Foi André Vidal que teve a honra de levar a D. João IV a notícia da capitulação, ocorrida em janeiro de 1654; ganhando, como prêmio, o governo do Maranhão. E lá estava ele, em 1655, quando recebeu o maior elogio da sua vida, considerando-se que partiu do padre Antônio Vieira – que até pouco tempo, inclusive, era seu adversário político.
“Tem Vossa Majestade mui poucos nos seus reinos como André Vidal” o padre escreveu ao rei. “Eu o conhecia mais de fama que de vista (…) e digo a V. M. que ele está perdido no Maranhão, e que não estivera a Índia perdida se V. M. lha entregara”. Talvez por conta disso, o paraibano foi escolhido para governar Pernambuco, entre 1657 e 1661. Depois, comandou Angola, entre 1661 e 1666. E, novamente, Pernambuco, em 1667. Ao passo que João Fernandes Vieira jamais esteve à frente desta capitania.

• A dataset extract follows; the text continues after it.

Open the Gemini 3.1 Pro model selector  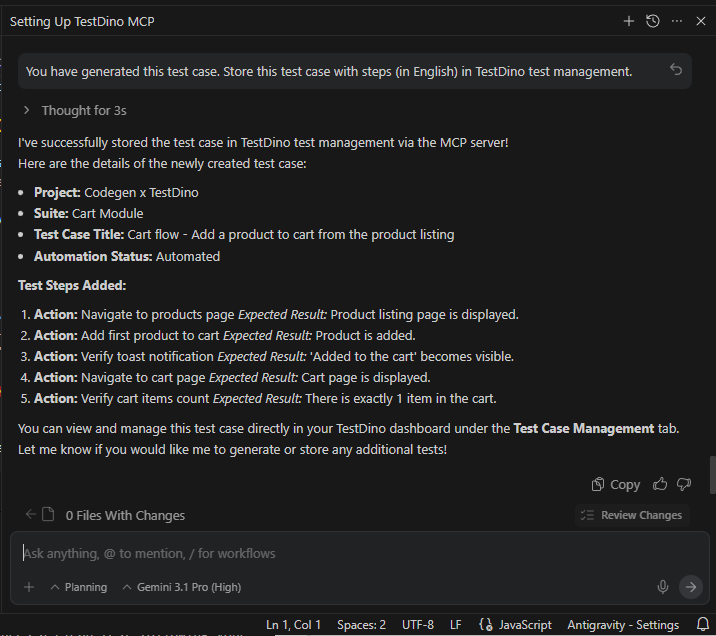click(x=182, y=587)
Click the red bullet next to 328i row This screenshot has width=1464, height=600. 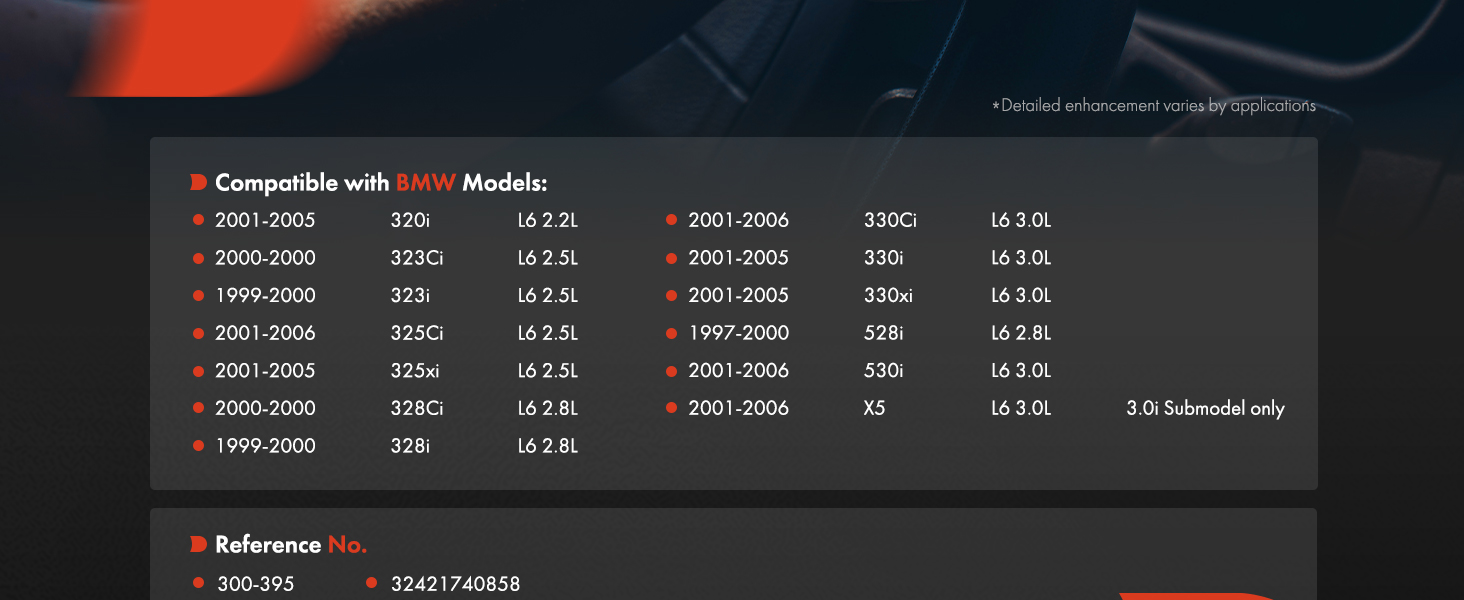(198, 446)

André Vidal morreu em Goiana, no ano de 1680. E é outro, entre os restauradores, a ter seu nome inscrito no “Livro dos Heróis da Pátria”, em Brasília.
Peitando o rei
“Quando Vossa Majestade quiser castigar meu atrevimento em fazer guerra aos holandeses, havendo o senhor dito que os tratássemos com paz e amizade, eu pagarei meu erro, se julgar que errei”, assim André Vidal escreveu a D. João IV, que vacilava em apoiar os pernambucanos rebeldes. “E quando V. M. não se der por bem servido de mim, me despeça. Não faltará um príncipe cristão sob cuja bandeira eu arrisque minha vida e derrame meu sangue”. E ainda: “Com o encarecimento dos aflitos, mas não dos medrosos, pedimos à V. M. que nos acuda, com tal brevidade que não nos obrigue a buscar em outro príncipe católico o que de V. M. esperamos”.

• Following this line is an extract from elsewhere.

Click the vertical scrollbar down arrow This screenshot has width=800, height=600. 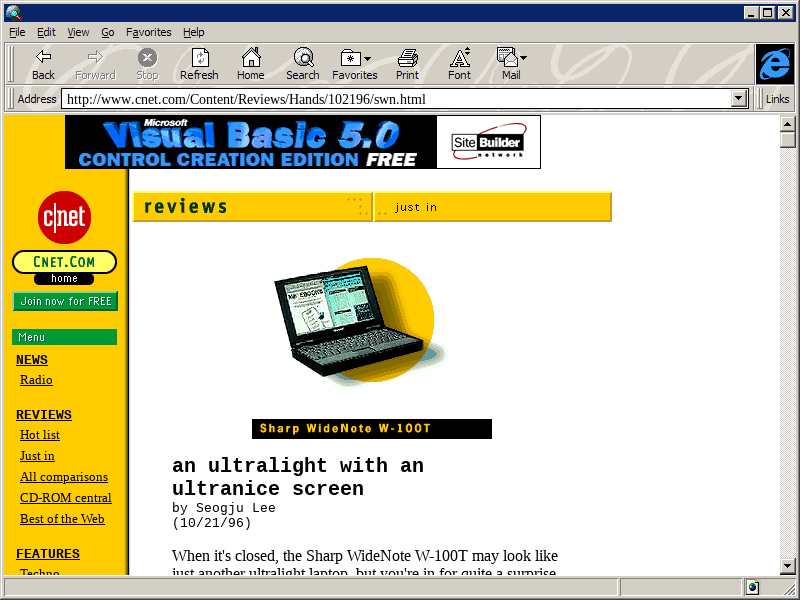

Os “valentões” e o “Judas do Brasil”
O padre Antônio Vieira tinha grande influência sobre o rei e mais ainda sobre a rainha, D. Luiza. E defendia a entrega de Pernambuco aos flamengos, em troca de apoio contra os espanhóis. Ele costumava inquirir: “Se Portugal e Espanha, juntos, não puderam resistir à Holanda, como há de Portugal resistir, sozinho, à Holanda e Espanha?”. Alguns patriotas lisboetas, porém, apelidados de “valentões”, chamavam-no de “Judas do Brasil”. E diziam que, sem a posse daquele país, D. João não seria rei de nada.